A short history of Lantau roads

Lantau might have some of Hong Kong’s oldest settled communities, but it wasn’t until the middle of the 20th century that modern roads came to the island.

Historically Lantau people were seafarers and farmers who lived on or near the coast. Any contact between villages was by sampan or mountain path.

That was true long after the island came under British control.

In 1950 a colonial district officer, Austin Coates, advised that a road connecting the southern coastal villages Mui Wo, Pui O and Shek Pik was “urgently needed.”

His advice was accepted, and the road that is now the South Lantau Rd was built in the middle of the decade, running from Mui Wo to Shek Pik. Coates, who went on to become a full-time writer, wrote a novel about it, The Road, which examined the colonial experience and the impact of modernity through the prism of the project.

The last five kilometres of road from Shek Pik to Tai O were laid down in the early ’60s ahead of the construction of the Shek Pik Reservoir. That is the part now known as Keung Shan Rd.

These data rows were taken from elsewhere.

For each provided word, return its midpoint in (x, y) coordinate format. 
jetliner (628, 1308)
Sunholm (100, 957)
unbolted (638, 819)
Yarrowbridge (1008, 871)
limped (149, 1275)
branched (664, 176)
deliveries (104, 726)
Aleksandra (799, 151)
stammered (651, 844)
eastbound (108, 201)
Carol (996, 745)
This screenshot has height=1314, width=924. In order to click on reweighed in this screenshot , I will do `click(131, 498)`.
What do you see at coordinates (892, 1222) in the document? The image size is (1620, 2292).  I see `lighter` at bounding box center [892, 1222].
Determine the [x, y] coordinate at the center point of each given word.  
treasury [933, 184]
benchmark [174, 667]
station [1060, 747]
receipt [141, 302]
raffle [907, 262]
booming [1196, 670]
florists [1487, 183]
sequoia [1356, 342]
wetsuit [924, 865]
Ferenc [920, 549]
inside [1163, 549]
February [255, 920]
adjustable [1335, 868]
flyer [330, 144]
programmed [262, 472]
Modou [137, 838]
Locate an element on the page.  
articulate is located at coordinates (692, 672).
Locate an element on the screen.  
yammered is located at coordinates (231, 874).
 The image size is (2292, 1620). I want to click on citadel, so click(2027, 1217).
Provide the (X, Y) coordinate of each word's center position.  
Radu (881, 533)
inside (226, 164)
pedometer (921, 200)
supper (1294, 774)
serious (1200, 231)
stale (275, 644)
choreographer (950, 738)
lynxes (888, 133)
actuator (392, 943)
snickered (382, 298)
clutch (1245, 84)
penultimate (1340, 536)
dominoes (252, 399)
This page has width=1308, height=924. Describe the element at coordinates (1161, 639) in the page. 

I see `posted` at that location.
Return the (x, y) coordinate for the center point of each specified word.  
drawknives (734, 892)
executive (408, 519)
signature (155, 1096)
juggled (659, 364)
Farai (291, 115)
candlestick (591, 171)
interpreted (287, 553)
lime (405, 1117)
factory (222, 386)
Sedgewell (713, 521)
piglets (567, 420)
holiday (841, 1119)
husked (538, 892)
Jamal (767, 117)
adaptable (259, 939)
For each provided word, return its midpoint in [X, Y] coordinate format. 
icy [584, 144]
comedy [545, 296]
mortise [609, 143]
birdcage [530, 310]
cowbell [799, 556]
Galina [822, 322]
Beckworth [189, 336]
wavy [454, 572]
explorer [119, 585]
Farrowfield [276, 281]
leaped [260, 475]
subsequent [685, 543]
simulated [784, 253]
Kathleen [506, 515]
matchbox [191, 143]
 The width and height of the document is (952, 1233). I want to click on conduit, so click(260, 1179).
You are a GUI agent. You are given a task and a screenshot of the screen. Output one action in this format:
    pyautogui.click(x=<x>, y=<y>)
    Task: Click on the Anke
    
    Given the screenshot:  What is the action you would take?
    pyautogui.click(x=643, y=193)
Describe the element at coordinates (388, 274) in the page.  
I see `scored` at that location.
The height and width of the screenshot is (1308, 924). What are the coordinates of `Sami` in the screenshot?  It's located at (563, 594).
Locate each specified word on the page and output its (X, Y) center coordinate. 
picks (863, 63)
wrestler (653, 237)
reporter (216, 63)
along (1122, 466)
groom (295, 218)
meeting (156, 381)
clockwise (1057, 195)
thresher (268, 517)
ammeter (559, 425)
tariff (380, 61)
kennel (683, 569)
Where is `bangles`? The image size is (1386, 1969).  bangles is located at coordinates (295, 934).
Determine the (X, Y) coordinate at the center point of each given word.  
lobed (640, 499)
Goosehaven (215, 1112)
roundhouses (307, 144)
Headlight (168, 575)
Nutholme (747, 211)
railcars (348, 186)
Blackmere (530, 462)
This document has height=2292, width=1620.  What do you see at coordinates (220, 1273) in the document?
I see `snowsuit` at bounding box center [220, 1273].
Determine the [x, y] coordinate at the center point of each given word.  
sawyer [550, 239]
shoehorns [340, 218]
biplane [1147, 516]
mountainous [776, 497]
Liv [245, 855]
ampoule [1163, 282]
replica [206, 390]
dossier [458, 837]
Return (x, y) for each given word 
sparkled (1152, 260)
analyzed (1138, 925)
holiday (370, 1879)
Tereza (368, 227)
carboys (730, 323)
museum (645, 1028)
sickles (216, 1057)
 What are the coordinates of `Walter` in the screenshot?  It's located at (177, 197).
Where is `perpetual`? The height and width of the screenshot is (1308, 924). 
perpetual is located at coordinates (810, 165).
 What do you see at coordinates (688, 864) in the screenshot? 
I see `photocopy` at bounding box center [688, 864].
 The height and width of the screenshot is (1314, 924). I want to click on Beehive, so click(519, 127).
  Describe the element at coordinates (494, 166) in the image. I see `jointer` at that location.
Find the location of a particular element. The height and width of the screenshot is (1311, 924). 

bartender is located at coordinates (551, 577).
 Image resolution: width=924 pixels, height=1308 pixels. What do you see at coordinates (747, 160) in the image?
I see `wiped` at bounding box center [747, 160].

The original single-lane Tung Chung Road that connected the south coast to the north was also built in the 1950s, broadly following a traditional mountain path. That was replaced seven years ago by the current two-lane road.

It’s worth recalling South Lantau’s roads have always been closed to outsiders – even before the Chek Lap Kok project and the building of the North Lantau Highway and Tsing Yi bridge allowed vehicles to drive directly onto the island in 1997. Prior to that cars could only land in Lantau via ferry. Passage had to be booked three months in advance and the permit cost $1200.